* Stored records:

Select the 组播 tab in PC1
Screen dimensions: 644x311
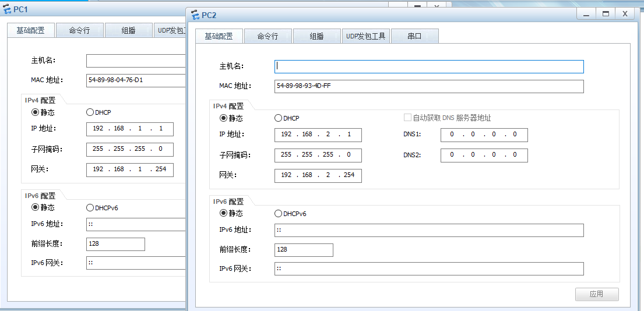[x=128, y=30]
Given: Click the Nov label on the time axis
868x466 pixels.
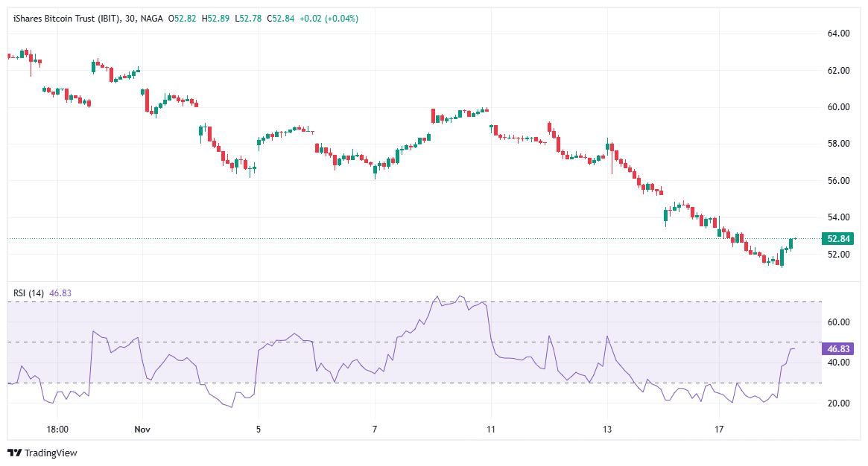Looking at the screenshot, I should [x=142, y=429].
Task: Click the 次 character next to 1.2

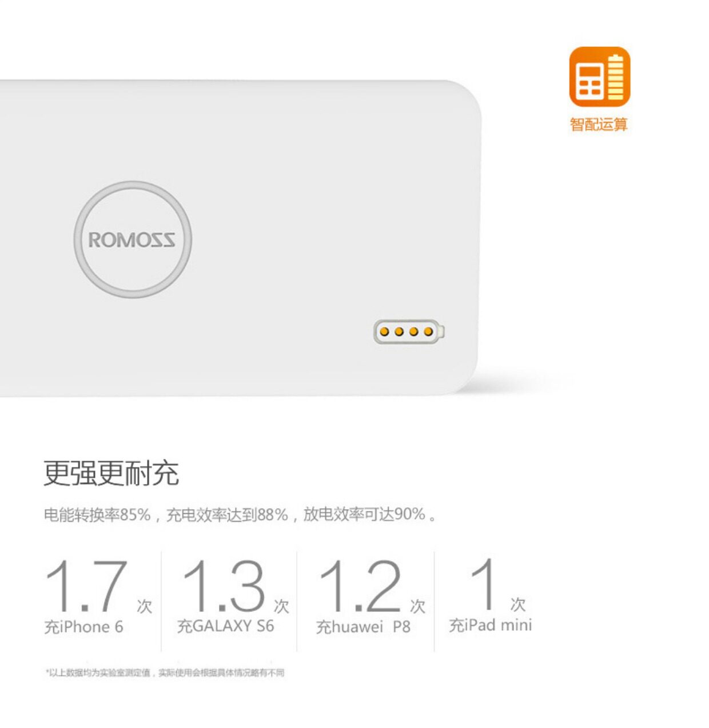Action: click(x=418, y=606)
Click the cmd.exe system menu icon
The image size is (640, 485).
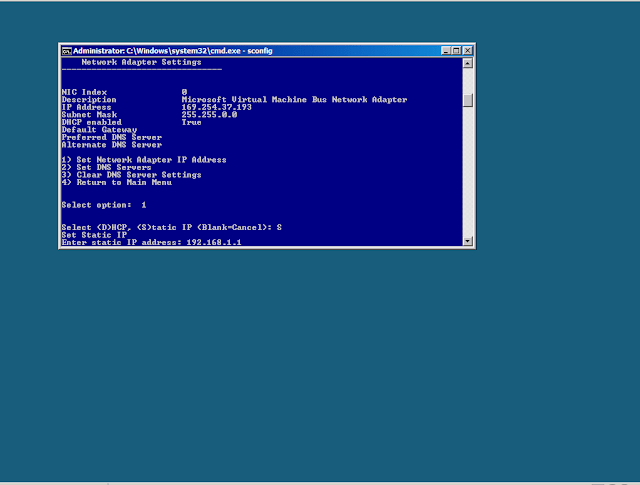point(66,50)
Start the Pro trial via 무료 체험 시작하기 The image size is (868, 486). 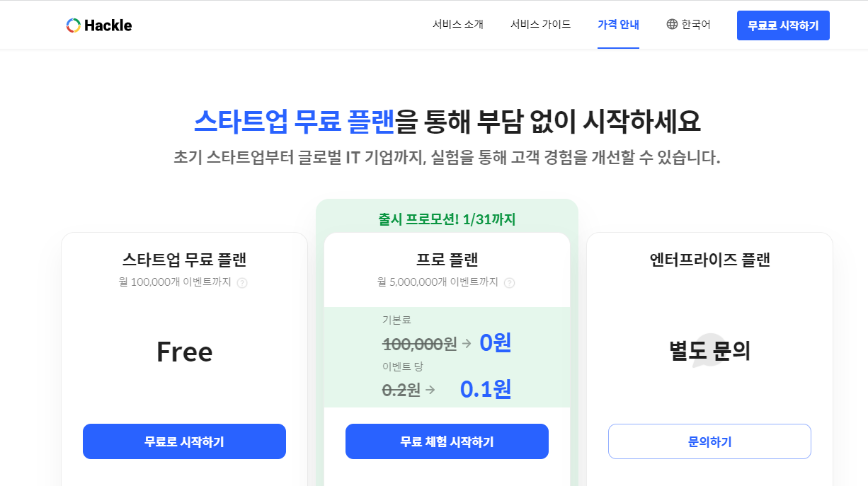click(447, 441)
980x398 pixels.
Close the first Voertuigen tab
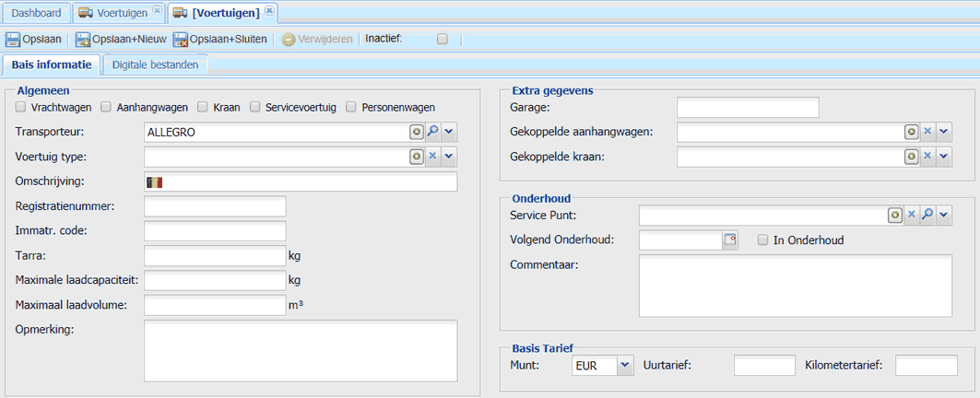tap(157, 11)
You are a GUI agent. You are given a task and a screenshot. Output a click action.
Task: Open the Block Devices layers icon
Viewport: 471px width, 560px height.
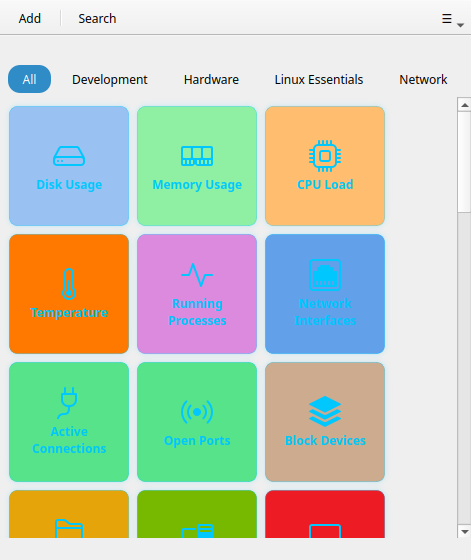click(325, 411)
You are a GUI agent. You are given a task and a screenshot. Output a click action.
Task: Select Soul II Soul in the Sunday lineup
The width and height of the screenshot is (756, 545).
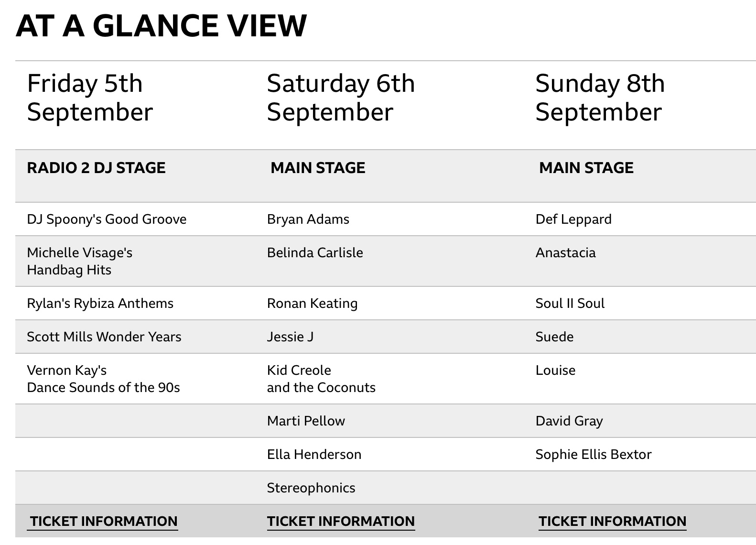(x=570, y=303)
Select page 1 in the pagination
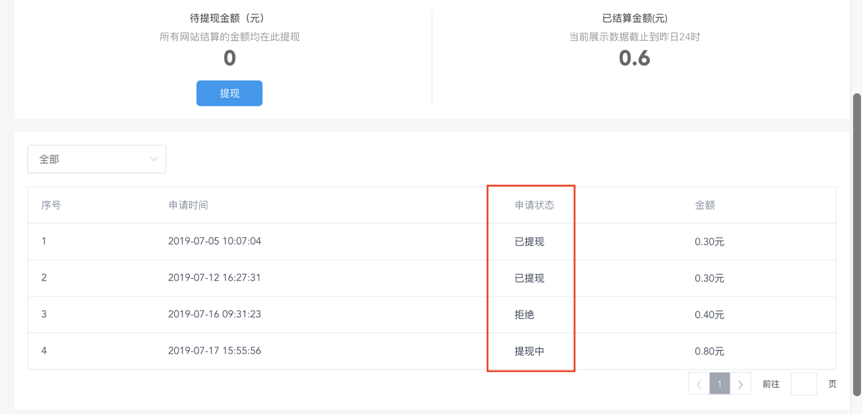The image size is (862, 414). (x=719, y=384)
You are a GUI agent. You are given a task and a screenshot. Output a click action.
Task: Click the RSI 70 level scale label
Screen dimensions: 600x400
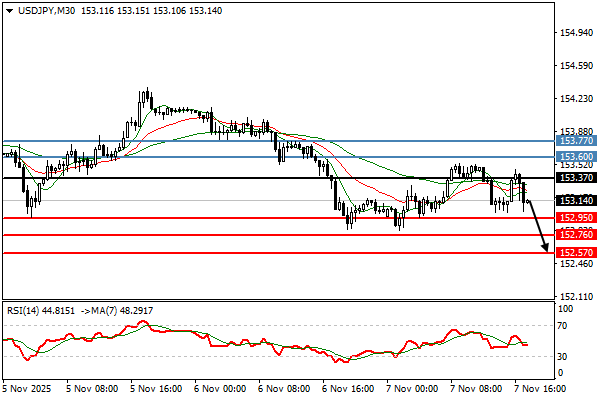(565, 325)
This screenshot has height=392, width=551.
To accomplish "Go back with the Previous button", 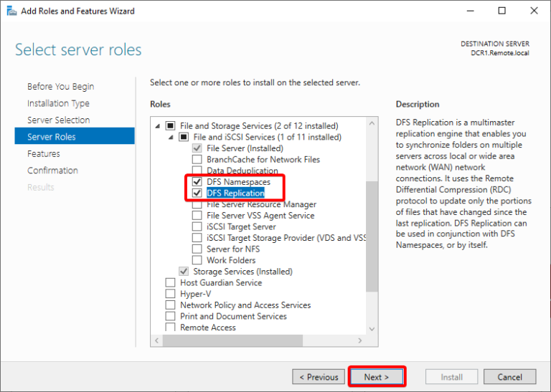I will (319, 377).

* The task: Write out exactly the run of lines above that starts at the line containing "Close the first Voertuigen tab" and ends at the line containing "Task: Select Soul". Include both, and leave the pictures out.

* Output for this task:
Close the first Voertuigen tab
tap(157, 11)
You are a GUI agent. You are given a task and a screenshot. Output a click action.
Task: Open the Block Devices layers icon
Viewport: 471px width, 560px height.
click(325, 411)
You are a GUI agent. You are given a task and a screenshot. Output a click action.
Task: Select Soul II Soul in the Sunday lineup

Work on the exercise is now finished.